A guerra contra a Rússia, militar e financeira, através da Ucrânia, para submeter aquele país conduziu o ocidente a um revés dramático, em que os recursos energéticos do Médio Oriente e as matérias-primas da África estão a escapar ao controlo do ocidente. Mas próprias elites que promovem a propaganda são incapazes de reconhecer e lidar com as suas opções erradas, avançando para novos conflitos.
O partido Democrático tornou-se o Partido do Caos, que se revela à medida que fatos são divulgados. Milhões de dólares foram para os cofres de filhos e netos de Biden, sem serviços prestados na Ucrânia ou através das múltiplas empresas de fachada de Hunter Biden.

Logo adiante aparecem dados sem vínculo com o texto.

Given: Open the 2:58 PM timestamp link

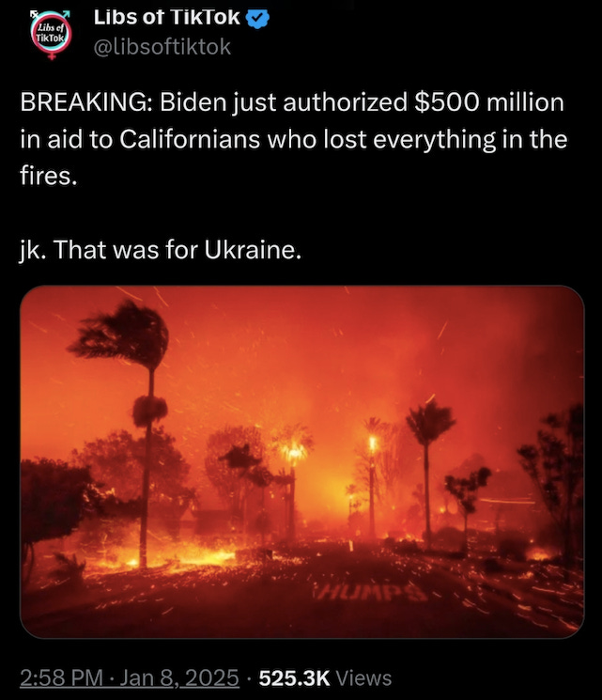Looking at the screenshot, I should coord(61,677).
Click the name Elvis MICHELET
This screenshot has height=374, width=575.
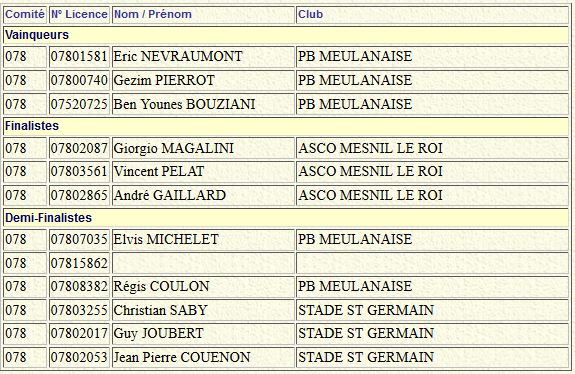166,239
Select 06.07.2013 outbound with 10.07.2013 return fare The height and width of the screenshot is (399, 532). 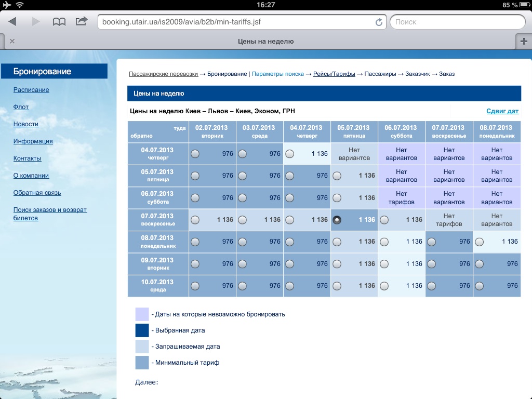384,286
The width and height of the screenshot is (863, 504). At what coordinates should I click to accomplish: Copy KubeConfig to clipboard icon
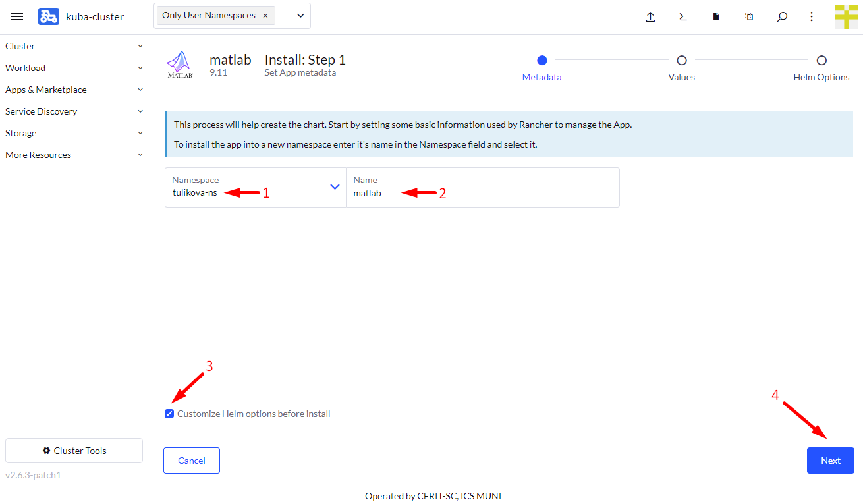pos(749,17)
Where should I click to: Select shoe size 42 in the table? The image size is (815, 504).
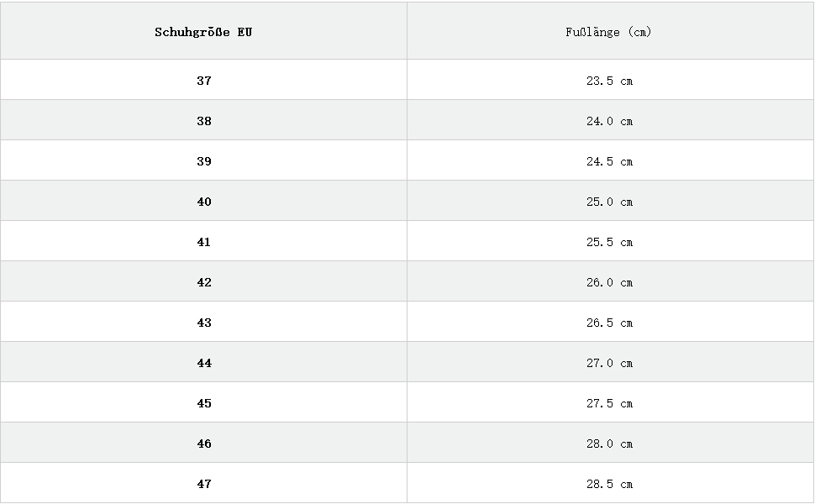(x=204, y=282)
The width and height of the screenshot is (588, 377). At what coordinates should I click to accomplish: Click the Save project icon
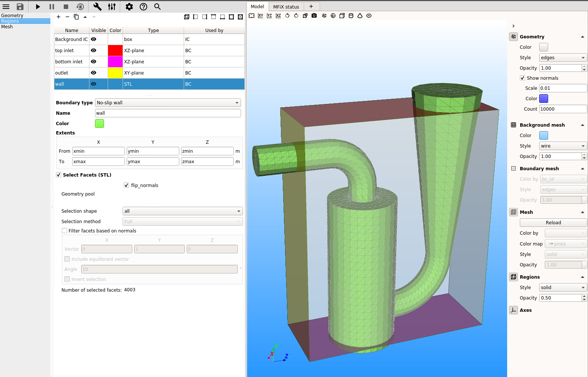(20, 7)

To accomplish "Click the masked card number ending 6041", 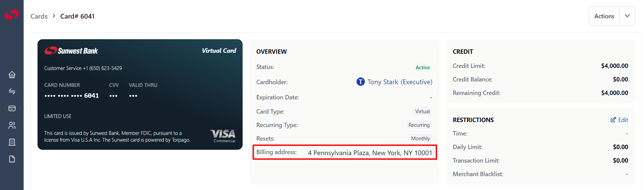I will (72, 96).
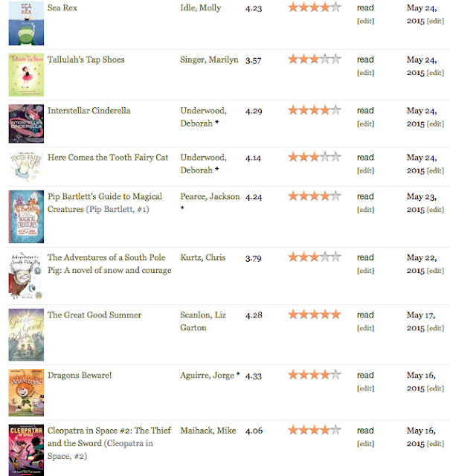Set Here Comes the Tooth Fairy Cat to one star
This screenshot has width=450, height=476.
coord(293,157)
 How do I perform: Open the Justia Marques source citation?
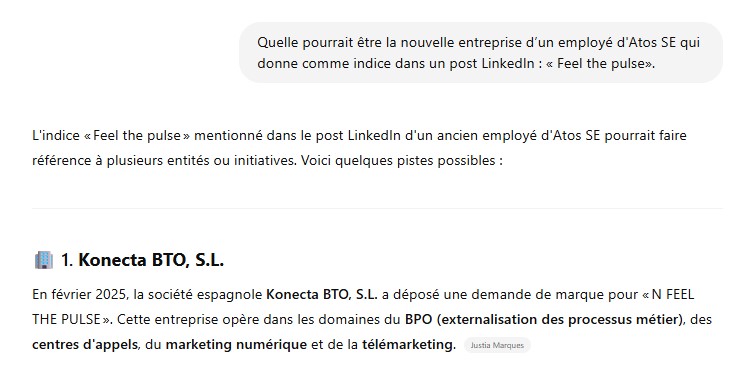tap(497, 345)
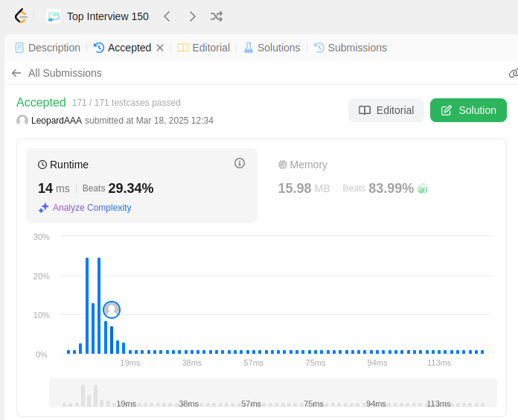Select the Memory stats panel
Viewport: 518px width, 420px height.
[x=382, y=185]
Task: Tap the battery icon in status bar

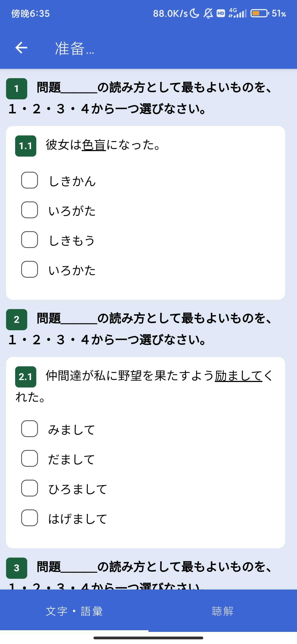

A guerra e as crises são para continuar: tornam-se “norma” no ocidente. As previsões de derrotar a Rússia, com “armas maravilha” da NATO que diariamente ardem e com elas milhões de dólares/euros, mostraram-se totalmente erradas. Como diz Alastair Crooke o ocidente ignora a realidade em nome do controlo da "narrativa", finge ignorar as implicações da expansão dos BRICS, além de dezenas de Estados prontos para se juntarem a eles. Os BRICS são vistos como forma dos povos livrarem-se do neocolonialismo e, com a sua expansão, estabeleceram já um polo de influência e poder global capaz de eclipsar o do G7.
A propalada unidade na UE e NATO, também se esvai. Há acusações de erros, massacres desnecessários, desperdício de recursos, dificuldades de entendimento. Os propagandistas já não falam em unidade mas “em gerirem as diferenças”! O vento da mudança sopra nos EUA e na UE/NATO, mal será que o proletariado não seja esclarecido, se deixe iludir pelos partidos deste sistema e não aja no sentido de verdadeiras mudanças políticas.